Phase diagram and large deviations in the free-energy of mean-field spin-glasses

TL;DR

This paper analyzes the large deviations in the free energy of the Sherrington-Kirkpatrick spin-glass model by computing the phase diagram of a key function, confirming scaling laws, and providing exact expressions that match numerical data.

Contribution

It provides a detailed phase diagram of the large deviations function and confirms the $O(n^5)$ scaling at all orders using a hierarchical ansatz.

Findings

Confirmed $O(n^5)$ scaling at all orders

Derived exact expression for the coefficient in terms of $q(x)$

Achieved quantitative agreement with numerical data at zero temperature

Abstract

We consider the probability distribution of large deviations in the spin-glass free energy for the Sherrington-Kirkpatrick mean field model, i.e. the exponentially small probability of finding a system with intensive free energy smaller than the most likely one. This result is obtained by computing $\Phi(n,T)=T \bar{Z^n}/ n$, i.e. the average value of the partition function to the power $n$ as a function of $n$. We study in full details the phase diagram of $\Phi(n,T)$ in the $(n,T)$ plane computing in particular the stability of the replica-symmetric solution.

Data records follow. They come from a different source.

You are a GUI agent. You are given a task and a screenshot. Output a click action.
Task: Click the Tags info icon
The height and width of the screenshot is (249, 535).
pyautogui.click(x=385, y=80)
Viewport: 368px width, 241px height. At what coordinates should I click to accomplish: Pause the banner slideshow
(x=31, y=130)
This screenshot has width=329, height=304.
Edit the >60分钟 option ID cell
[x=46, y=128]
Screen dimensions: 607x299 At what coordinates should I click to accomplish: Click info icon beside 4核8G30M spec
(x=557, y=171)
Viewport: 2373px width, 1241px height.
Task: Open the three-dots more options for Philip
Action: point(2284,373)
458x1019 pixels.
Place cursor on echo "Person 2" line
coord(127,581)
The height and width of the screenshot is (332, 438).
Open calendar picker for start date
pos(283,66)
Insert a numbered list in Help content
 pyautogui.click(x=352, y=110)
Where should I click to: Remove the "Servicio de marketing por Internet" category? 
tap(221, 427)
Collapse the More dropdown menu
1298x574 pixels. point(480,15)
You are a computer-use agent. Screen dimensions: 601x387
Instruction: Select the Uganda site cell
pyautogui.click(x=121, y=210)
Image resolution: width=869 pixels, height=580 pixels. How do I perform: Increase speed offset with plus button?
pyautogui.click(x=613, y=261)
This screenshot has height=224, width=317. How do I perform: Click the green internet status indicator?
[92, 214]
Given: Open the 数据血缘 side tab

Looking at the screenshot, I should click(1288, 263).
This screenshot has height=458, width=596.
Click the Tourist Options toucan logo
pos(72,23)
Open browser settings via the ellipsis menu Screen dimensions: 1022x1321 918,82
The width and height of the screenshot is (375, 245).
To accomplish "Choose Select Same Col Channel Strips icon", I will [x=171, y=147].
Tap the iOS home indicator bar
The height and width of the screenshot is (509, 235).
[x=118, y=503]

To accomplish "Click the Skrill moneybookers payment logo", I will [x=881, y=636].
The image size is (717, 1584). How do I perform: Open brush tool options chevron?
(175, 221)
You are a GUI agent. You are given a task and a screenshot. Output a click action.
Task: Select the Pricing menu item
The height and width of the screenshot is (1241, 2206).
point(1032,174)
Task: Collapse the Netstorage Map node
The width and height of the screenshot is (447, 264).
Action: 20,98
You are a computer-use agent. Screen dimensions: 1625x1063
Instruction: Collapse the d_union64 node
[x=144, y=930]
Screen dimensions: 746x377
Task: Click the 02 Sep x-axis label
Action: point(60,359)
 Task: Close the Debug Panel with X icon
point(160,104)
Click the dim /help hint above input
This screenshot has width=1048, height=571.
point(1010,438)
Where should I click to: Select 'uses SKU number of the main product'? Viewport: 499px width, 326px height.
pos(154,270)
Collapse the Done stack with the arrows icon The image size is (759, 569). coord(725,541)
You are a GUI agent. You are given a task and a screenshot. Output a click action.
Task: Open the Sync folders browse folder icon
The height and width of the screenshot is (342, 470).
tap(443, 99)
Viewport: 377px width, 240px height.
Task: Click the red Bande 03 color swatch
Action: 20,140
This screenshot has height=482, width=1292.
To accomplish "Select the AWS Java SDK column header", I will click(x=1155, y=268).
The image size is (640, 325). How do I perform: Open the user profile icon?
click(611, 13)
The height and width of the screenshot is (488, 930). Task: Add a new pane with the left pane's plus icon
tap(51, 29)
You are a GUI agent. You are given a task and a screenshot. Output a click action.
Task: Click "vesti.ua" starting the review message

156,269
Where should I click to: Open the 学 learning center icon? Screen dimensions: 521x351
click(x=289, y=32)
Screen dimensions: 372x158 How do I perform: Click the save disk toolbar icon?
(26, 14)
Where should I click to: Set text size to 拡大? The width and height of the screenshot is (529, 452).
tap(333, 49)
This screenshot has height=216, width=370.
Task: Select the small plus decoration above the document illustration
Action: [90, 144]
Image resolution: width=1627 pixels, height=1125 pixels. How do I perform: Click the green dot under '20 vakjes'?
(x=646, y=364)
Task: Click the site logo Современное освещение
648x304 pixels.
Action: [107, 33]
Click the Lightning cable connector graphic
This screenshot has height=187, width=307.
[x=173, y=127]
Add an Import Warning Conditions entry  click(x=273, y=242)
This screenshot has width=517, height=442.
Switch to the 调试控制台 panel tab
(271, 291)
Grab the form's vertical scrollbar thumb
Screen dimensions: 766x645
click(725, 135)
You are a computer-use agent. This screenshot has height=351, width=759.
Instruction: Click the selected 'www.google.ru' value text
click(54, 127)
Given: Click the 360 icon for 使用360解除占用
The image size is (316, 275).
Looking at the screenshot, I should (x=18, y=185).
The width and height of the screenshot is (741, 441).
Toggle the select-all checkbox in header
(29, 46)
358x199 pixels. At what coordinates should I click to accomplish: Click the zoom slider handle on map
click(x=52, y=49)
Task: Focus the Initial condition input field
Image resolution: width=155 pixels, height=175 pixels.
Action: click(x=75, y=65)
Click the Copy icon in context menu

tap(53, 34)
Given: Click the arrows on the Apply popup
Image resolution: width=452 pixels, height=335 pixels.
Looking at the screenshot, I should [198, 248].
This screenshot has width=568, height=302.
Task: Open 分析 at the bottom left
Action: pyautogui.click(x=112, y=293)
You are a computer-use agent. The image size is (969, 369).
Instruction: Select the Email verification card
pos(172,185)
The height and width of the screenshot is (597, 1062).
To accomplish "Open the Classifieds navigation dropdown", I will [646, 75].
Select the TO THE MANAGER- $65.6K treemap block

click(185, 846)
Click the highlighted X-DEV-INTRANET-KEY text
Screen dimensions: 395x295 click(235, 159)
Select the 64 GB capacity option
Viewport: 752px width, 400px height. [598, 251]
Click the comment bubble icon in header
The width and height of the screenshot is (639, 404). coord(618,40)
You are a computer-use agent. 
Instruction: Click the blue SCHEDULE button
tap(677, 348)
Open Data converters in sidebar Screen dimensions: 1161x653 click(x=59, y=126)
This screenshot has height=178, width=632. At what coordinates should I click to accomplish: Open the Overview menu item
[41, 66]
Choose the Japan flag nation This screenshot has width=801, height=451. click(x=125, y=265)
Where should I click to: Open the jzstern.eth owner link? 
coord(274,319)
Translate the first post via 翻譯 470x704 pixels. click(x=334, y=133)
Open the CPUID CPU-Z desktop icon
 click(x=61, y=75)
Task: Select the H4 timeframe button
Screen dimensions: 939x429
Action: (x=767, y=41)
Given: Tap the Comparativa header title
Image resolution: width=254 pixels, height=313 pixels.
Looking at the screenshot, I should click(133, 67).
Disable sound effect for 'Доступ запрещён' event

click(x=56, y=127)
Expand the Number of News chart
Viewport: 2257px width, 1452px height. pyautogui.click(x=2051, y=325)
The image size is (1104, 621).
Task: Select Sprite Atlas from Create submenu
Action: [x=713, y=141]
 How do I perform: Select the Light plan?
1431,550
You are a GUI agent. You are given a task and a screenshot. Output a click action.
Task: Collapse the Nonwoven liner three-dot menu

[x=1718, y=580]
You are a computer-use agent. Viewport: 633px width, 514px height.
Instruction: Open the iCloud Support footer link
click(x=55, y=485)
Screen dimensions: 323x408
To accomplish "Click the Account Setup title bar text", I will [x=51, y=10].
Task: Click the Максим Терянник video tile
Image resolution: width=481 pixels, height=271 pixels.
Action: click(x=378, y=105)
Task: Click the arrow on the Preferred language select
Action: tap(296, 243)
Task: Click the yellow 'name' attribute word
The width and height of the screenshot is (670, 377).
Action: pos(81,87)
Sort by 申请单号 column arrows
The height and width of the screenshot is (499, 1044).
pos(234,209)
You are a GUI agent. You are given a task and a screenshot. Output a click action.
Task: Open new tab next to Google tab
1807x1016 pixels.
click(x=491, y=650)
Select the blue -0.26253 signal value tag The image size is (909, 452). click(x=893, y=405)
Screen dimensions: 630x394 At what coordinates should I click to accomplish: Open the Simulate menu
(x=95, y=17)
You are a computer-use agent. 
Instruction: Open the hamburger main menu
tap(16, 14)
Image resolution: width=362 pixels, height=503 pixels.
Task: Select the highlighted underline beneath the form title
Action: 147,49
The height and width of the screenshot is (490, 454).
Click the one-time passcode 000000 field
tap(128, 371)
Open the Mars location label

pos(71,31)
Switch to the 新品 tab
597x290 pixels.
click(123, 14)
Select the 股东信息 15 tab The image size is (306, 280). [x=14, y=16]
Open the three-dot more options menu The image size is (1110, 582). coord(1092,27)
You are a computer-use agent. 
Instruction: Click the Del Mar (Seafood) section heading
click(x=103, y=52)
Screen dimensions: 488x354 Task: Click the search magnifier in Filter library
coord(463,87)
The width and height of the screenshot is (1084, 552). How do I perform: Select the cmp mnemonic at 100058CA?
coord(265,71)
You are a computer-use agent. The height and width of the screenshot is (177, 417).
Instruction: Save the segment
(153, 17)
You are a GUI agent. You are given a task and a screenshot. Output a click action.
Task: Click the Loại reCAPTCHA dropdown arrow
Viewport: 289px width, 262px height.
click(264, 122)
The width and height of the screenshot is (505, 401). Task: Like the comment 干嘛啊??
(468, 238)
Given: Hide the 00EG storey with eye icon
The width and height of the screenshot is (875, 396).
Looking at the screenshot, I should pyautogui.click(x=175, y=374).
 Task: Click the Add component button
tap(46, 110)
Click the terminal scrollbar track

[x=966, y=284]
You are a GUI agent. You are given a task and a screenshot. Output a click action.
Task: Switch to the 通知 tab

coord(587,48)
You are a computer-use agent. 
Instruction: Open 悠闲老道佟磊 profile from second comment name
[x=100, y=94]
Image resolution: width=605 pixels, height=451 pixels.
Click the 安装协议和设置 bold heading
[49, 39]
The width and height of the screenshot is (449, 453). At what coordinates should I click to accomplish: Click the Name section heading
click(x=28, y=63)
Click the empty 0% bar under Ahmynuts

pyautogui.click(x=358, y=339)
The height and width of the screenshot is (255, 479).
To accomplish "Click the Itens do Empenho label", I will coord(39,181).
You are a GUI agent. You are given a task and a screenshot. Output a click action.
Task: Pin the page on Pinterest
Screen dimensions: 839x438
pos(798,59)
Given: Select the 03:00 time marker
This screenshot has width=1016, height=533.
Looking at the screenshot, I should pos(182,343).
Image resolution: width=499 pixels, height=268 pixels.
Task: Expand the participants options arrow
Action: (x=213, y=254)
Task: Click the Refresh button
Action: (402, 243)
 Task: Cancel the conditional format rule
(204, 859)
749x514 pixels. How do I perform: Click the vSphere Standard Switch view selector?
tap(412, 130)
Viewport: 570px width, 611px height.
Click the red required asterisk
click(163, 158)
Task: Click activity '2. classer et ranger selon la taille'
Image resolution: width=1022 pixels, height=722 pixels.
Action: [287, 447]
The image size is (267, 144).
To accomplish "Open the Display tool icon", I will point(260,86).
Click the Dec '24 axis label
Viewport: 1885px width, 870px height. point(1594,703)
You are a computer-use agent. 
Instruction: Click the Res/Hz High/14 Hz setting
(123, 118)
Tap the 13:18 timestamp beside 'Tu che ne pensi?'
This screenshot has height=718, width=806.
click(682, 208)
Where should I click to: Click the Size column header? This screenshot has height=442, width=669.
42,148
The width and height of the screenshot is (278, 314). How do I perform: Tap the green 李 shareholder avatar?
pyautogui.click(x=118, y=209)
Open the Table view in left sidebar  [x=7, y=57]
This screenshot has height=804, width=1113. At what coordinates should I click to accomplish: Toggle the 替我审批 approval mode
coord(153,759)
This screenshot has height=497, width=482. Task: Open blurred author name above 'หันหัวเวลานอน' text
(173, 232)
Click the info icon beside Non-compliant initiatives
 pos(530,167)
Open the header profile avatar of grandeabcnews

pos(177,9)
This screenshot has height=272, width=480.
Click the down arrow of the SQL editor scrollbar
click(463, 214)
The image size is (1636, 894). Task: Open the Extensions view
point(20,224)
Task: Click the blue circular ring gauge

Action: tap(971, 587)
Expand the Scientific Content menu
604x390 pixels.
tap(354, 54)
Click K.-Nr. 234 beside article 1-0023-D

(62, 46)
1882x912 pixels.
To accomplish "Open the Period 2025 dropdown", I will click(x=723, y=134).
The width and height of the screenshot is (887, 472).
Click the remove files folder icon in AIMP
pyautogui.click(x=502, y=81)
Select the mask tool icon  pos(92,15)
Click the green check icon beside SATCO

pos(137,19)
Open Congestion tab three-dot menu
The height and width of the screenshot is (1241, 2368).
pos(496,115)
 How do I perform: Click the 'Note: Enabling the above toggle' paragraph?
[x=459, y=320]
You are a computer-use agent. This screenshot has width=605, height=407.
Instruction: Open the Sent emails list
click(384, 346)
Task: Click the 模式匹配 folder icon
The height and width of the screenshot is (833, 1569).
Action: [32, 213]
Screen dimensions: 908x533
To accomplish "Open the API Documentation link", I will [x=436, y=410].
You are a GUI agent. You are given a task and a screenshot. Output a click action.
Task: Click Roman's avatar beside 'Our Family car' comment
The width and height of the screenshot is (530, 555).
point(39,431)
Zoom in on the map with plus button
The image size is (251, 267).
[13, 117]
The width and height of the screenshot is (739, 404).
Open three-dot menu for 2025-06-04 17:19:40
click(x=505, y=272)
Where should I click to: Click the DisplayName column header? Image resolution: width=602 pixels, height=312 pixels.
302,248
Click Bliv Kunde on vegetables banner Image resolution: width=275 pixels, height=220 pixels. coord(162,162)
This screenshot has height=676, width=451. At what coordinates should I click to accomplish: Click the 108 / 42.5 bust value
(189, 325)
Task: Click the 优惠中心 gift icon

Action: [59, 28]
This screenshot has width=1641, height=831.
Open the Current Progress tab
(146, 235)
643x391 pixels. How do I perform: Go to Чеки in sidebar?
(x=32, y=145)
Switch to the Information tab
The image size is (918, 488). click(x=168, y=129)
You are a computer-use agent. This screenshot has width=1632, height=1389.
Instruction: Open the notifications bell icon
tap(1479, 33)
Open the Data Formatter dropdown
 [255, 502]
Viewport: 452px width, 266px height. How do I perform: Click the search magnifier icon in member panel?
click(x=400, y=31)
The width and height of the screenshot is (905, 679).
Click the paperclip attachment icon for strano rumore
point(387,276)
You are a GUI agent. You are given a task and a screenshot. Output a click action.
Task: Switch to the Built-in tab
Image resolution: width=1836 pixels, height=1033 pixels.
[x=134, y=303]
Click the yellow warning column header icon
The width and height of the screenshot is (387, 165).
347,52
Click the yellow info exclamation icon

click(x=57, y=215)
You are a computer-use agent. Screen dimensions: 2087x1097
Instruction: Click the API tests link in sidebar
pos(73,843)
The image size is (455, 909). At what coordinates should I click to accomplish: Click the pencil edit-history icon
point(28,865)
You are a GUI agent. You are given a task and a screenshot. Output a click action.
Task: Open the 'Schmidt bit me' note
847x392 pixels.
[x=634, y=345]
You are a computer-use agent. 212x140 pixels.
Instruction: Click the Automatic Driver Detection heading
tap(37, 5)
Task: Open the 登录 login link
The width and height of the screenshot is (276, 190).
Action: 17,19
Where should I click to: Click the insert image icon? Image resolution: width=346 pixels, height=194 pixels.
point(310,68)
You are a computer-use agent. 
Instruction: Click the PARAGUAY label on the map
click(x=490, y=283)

At low temperatures we compute $\Phi(n,T)$ in series of $n$ and $\tau=T_c-T$ at high orders using the standard hierarchical ansatz and confirm earlier findings on the $O(n^5)$ scaling. We prove that the $O(n^5)$ scaling is valid at all orders and obtain an exact expression for the coefficient in term of the function $q(x)$. Resumming the series we obtain the large deviations probability at all temperatures. At zero temperature the analytical prediction displays a remarkable quantitative agreement with the numerical data. A similar computation for the simpler spherical model is also performed and the connection between large and small deviations is discussed.